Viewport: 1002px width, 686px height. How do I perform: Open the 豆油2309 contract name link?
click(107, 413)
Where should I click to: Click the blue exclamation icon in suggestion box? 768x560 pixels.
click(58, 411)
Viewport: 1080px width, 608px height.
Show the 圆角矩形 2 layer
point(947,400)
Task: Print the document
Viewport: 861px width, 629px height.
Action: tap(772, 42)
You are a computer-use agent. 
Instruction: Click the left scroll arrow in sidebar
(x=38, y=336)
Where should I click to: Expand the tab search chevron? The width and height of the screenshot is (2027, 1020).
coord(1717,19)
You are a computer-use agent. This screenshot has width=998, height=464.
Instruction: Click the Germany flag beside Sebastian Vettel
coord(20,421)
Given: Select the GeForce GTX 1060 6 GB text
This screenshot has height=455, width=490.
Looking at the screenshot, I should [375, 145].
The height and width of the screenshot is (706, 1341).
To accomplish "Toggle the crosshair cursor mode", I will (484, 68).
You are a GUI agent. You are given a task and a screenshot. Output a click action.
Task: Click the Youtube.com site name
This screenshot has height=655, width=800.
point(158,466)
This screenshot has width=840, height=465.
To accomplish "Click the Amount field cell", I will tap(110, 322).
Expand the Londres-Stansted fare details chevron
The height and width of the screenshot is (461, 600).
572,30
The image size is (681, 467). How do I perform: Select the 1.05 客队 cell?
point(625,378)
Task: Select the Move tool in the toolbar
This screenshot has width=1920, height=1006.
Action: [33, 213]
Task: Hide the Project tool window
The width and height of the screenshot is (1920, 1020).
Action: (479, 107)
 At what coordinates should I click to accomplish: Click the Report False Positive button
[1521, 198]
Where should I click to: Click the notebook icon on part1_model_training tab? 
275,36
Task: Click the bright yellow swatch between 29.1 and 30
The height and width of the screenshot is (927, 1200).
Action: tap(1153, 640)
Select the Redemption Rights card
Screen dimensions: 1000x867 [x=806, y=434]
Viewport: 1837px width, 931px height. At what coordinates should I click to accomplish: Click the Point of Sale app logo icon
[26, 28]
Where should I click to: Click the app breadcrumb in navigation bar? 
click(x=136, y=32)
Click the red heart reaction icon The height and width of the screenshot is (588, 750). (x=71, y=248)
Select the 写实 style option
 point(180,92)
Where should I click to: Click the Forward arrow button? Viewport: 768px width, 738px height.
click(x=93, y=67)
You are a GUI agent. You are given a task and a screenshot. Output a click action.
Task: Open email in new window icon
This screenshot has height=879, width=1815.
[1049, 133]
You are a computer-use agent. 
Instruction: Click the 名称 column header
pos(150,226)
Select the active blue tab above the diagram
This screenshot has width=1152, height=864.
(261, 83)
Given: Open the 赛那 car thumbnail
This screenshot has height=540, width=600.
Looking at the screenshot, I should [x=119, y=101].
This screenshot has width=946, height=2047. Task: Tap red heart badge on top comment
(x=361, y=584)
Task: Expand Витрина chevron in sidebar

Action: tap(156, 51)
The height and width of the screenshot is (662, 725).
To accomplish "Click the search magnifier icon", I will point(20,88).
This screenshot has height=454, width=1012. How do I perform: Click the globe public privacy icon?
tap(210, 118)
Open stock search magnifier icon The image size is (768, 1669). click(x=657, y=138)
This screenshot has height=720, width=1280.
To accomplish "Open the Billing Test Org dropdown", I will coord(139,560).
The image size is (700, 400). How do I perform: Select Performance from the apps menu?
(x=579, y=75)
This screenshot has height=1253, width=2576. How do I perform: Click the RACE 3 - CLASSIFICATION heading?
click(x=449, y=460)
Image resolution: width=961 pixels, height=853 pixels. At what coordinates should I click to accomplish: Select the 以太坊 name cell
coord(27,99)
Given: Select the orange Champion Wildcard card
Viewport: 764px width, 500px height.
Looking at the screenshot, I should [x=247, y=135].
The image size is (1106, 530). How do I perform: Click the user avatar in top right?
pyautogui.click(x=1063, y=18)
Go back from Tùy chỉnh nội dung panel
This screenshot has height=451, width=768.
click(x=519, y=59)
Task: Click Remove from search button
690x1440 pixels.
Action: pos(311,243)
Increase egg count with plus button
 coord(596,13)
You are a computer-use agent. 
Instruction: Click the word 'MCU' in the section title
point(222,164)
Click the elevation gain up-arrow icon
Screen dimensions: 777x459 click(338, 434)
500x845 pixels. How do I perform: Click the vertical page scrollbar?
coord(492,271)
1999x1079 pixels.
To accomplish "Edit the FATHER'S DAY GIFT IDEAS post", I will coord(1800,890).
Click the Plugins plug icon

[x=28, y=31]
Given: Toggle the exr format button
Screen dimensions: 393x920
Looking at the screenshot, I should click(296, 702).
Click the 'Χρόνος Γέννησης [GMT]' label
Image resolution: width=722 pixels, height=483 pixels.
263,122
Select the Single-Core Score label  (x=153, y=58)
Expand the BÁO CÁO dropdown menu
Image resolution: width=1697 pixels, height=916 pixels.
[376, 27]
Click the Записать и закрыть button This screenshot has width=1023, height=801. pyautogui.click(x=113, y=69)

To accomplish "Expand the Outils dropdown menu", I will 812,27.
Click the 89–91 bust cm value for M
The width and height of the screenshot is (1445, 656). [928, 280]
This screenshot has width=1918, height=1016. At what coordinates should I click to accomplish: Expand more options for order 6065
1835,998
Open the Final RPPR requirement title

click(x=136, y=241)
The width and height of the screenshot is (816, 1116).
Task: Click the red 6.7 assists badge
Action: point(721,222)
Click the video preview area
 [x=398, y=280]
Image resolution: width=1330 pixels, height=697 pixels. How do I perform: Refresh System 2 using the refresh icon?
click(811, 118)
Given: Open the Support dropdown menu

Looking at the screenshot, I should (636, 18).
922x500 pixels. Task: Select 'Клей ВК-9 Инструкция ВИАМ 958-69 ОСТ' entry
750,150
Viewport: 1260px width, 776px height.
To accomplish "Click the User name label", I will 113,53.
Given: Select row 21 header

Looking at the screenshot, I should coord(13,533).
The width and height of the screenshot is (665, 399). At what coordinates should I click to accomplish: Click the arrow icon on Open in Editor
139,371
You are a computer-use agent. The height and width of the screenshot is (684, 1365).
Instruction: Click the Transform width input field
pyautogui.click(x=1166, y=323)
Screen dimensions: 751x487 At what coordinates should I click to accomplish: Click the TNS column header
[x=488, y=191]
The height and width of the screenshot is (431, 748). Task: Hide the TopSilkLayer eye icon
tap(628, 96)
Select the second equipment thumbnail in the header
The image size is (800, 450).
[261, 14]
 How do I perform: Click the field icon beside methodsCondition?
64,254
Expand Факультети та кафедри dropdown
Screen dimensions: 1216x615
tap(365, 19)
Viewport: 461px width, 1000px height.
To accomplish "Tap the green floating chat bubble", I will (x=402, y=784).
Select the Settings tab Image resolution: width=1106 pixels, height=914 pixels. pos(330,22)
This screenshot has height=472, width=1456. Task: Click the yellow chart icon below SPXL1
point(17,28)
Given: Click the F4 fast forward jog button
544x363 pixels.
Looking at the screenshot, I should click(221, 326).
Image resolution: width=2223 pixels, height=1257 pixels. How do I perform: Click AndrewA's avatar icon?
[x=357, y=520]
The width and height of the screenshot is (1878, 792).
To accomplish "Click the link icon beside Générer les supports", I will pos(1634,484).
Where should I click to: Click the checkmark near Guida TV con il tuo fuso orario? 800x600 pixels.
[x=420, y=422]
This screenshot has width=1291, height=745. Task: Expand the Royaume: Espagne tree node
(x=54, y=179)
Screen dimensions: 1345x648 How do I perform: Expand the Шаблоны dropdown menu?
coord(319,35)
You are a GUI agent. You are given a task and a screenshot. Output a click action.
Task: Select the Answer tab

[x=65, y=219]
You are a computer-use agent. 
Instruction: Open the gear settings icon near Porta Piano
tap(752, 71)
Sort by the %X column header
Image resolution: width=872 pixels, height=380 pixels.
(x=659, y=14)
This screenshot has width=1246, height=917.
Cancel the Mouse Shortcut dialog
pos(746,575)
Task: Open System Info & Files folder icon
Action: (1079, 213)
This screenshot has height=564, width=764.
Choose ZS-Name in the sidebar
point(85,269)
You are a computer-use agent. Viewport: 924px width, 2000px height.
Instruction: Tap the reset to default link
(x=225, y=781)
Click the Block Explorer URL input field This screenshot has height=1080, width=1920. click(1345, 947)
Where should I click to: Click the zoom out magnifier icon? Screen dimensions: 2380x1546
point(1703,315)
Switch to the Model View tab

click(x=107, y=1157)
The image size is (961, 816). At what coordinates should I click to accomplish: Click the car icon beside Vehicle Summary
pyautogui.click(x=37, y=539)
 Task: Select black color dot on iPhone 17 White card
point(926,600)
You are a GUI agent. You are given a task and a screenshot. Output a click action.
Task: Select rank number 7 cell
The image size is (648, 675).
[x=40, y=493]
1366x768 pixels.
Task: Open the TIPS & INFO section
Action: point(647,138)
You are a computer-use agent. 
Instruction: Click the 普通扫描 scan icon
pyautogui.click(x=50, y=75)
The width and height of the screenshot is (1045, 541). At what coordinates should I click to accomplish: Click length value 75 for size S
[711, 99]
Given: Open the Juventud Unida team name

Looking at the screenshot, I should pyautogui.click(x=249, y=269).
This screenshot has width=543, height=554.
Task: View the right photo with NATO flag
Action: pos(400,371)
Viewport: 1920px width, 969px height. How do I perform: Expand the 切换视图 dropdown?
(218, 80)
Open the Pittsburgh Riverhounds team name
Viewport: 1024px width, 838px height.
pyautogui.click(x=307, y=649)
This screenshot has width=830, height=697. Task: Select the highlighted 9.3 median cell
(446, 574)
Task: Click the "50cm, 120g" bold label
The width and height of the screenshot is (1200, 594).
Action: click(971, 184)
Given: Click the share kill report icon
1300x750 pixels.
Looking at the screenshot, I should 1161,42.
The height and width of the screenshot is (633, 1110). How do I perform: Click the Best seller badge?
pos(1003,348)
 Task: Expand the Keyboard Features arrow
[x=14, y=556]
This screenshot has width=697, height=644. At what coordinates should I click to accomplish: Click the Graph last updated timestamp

Problem description:
Your task is to report how many lines of the material include the string "label". Give the number and no other words.

Answer to this task:
4